→ WHAT TO PRODUCE: Down to the last character, repeat the entries beneath this task.

[PROVIDED RECORDS Boundary: Start]

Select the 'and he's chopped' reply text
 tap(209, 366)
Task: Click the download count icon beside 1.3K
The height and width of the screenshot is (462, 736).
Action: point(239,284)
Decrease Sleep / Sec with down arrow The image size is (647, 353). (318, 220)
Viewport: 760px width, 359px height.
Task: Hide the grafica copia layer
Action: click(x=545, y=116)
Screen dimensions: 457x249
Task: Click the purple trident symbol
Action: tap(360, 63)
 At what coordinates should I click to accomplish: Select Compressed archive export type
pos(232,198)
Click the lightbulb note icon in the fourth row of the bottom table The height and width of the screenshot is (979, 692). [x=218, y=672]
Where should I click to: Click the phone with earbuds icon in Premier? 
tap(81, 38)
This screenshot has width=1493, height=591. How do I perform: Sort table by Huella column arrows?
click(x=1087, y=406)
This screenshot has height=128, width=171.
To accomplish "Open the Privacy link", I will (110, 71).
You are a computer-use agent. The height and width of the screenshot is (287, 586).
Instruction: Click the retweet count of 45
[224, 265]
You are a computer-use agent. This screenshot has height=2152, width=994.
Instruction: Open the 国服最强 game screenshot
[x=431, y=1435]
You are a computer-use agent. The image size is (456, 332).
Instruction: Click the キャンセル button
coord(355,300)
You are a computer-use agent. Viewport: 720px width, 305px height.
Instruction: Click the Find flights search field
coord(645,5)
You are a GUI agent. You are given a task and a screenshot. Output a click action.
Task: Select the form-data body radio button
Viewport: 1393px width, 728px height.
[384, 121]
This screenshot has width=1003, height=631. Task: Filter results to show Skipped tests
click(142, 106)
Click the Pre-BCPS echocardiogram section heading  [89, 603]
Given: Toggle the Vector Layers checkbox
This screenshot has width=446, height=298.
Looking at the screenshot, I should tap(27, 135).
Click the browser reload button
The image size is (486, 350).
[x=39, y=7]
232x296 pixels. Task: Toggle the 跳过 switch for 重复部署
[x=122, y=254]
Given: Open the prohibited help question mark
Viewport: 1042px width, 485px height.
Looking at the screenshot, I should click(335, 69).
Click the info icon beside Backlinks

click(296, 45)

[PROVIDED RECORDS Boundary: End]

→ RESULT FOR THIS TASK:
Select the 'and he's chopped' reply text
 tap(209, 366)
Task: Click the download count icon beside 1.3K
The height and width of the screenshot is (462, 736).
Action: point(239,284)
Decrease Sleep / Sec with down arrow The image size is (647, 353). (318, 220)
Viewport: 760px width, 359px height.
Task: Hide the grafica copia layer
Action: click(x=545, y=116)
Screen dimensions: 457x249
Task: Click the purple trident symbol
Action: tap(360, 63)
 At what coordinates should I click to accomplish: Select Compressed archive export type
pos(232,198)
Click the lightbulb note icon in the fourth row of the bottom table The height and width of the screenshot is (979, 692). [x=218, y=672]
Where should I click to: Click the phone with earbuds icon in Premier? 
tap(81, 38)
This screenshot has width=1493, height=591. How do I perform: Sort table by Huella column arrows?
click(x=1087, y=406)
This screenshot has height=128, width=171.
To accomplish "Open the Privacy link", I will (110, 71).
You are a computer-use agent. The height and width of the screenshot is (287, 586).
Instruction: Click the retweet count of 45
[224, 265]
You are a computer-use agent. This screenshot has height=2152, width=994.
Instruction: Open the 国服最强 game screenshot
[x=431, y=1435]
You are a computer-use agent. The image size is (456, 332).
Instruction: Click the キャンセル button
coord(355,300)
You are a computer-use agent. Viewport: 720px width, 305px height.
Instruction: Click the Find flights search field
coord(645,5)
You are a GUI agent. You are given a task and a screenshot. Output a click action.
Task: Select the form-data body radio button
Viewport: 1393px width, 728px height.
[384, 121]
This screenshot has width=1003, height=631. Task: Filter results to show Skipped tests
click(142, 106)
Click the Pre-BCPS echocardiogram section heading  [89, 603]
Given: Toggle the Vector Layers checkbox
This screenshot has width=446, height=298.
Looking at the screenshot, I should tap(27, 135).
Click the browser reload button
The image size is (486, 350).
[x=39, y=7]
232x296 pixels. Task: Toggle the 跳过 switch for 重复部署
[x=122, y=254]
Given: Open the prohibited help question mark
Viewport: 1042px width, 485px height.
Looking at the screenshot, I should click(335, 69).
Click the info icon beside Backlinks

click(296, 45)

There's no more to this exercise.